Ceux qui ont procuré cette traduction nous sont
inconnus, mais les circonstances ne permettent pas de discuter les faits. Quant
à savoir si, oui ou non, le manuscrit du Vatican est ce qu'il prétend être,
chacun en jugera par lui-même. Il est certain que le récit ne contredit pas,
mais corrobore pleinement ce qui nous est rapporté dans la Bible par les
apôtres.
Nous donnons ci-dessous la traduction du contenu de
la lettre attribuée à Pilate :
A TIBERE CESAR,
Empereur
Noble
Souverain, salut !
Les
événements qui se sont déroulés ces derniers jours dans ma province ont revêtu
un tel caractère que je crois devoir t'en faire un rapport détaillé, car je ne
serais pas surpris si, dans le cours du temps, ils ne changeaient la destinée
de notre nation, parce qu'il semble que, depuis peu, les dieux ont cessé de
nous être propices. Je suis presque porté à dire : « Maudit soit le jour où j'ai succédé à Valère Gratien comme gouverneur de la Judée ».
A
mon arrivée à Jérusalem, je pris possession du prétoire et j'ordonnai qu'une
fête splendide fût préparée, à laquelle j'invitai le tétrarque de Galilée avec
le souverain sacrificateur et ses officiers. A l'heure fixée, aucun invité ne
vint. Ce fut là une insulte à ma dignité. Quelques jours après, le souverain
sacrificateur daigna me faire une visite. Son maintien était grave et décevant.
Il prétendit que sa religion lui défendait, ainsi qu'à ceux qui le touchaient
de près, de s'asseoir à la table des Romains et de participer à leurs
libations. Je pensais qu'il était bon d'accepter ses excuses, mais à dater de
ce moment, je fus convaincu que les vaincus s'étaient déclarés les ennemis du
vainqueur. Il me semble que, de toutes les villes conquises, Jérusalem est la
plus difficile à gouverner !
Le
peuple était si turbulent que je vivais toujours dans la crainte d'une
insurrection. Pour la réprimer, je n'avais qu'un centurion et une poignée de
soldats. Je demandai au gouverneur de Syrie de renforcer ma garnison, mais il
m'informa qu'il avait à peine assez de troupes pour défendre sa propre
province. La soif insatiable de conquêtes dans le but d'étendre notre empire
au-delà des moyens dont nous disposons pour le défendre sera, je le crains, un
moyen de provoquer le renversement de notre noble gouvernement.
Parmi
les diverses rumeurs qui vinrent à mes oreilles, une, en particulier, attira
mon attention. Un jeune homme, disait-on, était apparu en Galilée, prêchant
avec une noble onction une nouvelle loi, au nom des dieux qui l'avaient envoyé.

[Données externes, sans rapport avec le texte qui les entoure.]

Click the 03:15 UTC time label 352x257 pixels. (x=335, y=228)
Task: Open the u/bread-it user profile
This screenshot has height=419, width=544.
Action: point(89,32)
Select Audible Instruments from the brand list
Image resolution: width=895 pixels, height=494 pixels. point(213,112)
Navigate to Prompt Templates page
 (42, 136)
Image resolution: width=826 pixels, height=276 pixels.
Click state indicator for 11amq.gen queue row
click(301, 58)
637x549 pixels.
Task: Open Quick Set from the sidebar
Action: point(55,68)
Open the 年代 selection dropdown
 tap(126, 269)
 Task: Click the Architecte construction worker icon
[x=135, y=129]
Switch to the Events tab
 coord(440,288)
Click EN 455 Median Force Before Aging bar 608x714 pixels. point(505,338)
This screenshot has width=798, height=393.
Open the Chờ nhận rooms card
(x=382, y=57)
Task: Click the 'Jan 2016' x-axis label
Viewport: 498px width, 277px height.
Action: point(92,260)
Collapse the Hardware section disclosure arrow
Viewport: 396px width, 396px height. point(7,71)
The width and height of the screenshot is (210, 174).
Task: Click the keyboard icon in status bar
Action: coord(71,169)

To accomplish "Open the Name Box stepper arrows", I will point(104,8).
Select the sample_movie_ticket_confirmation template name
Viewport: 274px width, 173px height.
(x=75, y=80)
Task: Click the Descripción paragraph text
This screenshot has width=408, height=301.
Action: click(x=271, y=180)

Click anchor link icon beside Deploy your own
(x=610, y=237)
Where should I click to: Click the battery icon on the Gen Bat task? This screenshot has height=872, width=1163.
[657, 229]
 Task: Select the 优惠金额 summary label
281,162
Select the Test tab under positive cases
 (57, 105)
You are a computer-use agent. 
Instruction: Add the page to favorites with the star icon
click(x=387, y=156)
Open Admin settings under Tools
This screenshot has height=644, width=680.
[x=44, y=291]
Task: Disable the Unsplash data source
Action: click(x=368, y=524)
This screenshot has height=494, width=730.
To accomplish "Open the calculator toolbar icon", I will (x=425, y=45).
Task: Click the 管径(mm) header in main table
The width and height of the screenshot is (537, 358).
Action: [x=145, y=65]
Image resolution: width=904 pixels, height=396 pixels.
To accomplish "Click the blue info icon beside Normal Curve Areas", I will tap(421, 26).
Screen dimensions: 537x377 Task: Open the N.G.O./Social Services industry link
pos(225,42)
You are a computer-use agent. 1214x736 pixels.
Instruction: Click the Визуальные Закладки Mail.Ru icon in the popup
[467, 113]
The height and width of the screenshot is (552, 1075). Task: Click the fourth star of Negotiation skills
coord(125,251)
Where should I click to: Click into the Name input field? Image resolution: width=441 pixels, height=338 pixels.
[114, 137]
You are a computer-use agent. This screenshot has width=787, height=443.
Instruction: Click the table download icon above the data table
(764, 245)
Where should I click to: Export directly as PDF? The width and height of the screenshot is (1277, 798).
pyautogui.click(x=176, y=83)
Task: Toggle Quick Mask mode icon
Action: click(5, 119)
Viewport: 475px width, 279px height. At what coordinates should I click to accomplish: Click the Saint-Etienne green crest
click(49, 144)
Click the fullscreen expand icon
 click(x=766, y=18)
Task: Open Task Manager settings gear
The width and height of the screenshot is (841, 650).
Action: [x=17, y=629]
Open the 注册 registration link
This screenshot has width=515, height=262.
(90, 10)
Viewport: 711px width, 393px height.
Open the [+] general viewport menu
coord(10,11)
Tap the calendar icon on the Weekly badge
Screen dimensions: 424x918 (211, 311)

Tout d'abord, j'eus l'appréhension que son dessein était d'exciter le peuple
contre les Romains, mais mes craintes furent bientôt dissipées. Jésus de
Nazareth parlait comme un ami des Romains plutôt que des Juifs.
Un
jour, passant sur la place de Siloé où une grande foule était assemblée,
j'observai au milieu du groupe un jeune homme appuyé contre un arbre et parlant
calmement à la multitude. On me dit que c'était Jésus. Je m'en rendis facilement
compte, tant la différence était grande entre lui et ses auditeurs. Ses cheveux
et sa barbe couleur d'or donnaient à son visage un aspect céleste. Il
paraissait âgé d'environ 30 ans. Jamais je n'ai vu une attitude plus douce ou
plus sereine. Quel contraste entre lui et ses auditeurs, à la barbe noire et au
teint basané. Ne voulant pas l'interrompre par ma présence, je continuai ma
route, enjoignant à mon secrétaire de se mêler au groupe et d'écouter. Le nom
de mon secrétaire est Manlius. Il est le petit-fils
du chef des conspirateurs qui campaient en Etrurie, attendant Catilina. Manlius est un ancien habitant de la Judée, très au courant
de la langue hébraïque. Il m'est dévoué et il est digne de ma confiance. En rentrant
au prétoire, je trouvai Manlius qui me rapporta les
paroles que Jésus avait prononcées à Siloé. Je n'ai jamais entendu dans le
Portique, ni lu dans les œuvres des philosophes, quelque chose qui puisse être
comparé aux maximes de Jésus.
Un
des Juifs factieux, si nombreux à Jérusalem, lui ayant demandé s'il était juste
de payer le tribut à César, Jésus répondit: «
Rendez à César ce qui appartient à César, et à Dieu ce qui est à Dieu ».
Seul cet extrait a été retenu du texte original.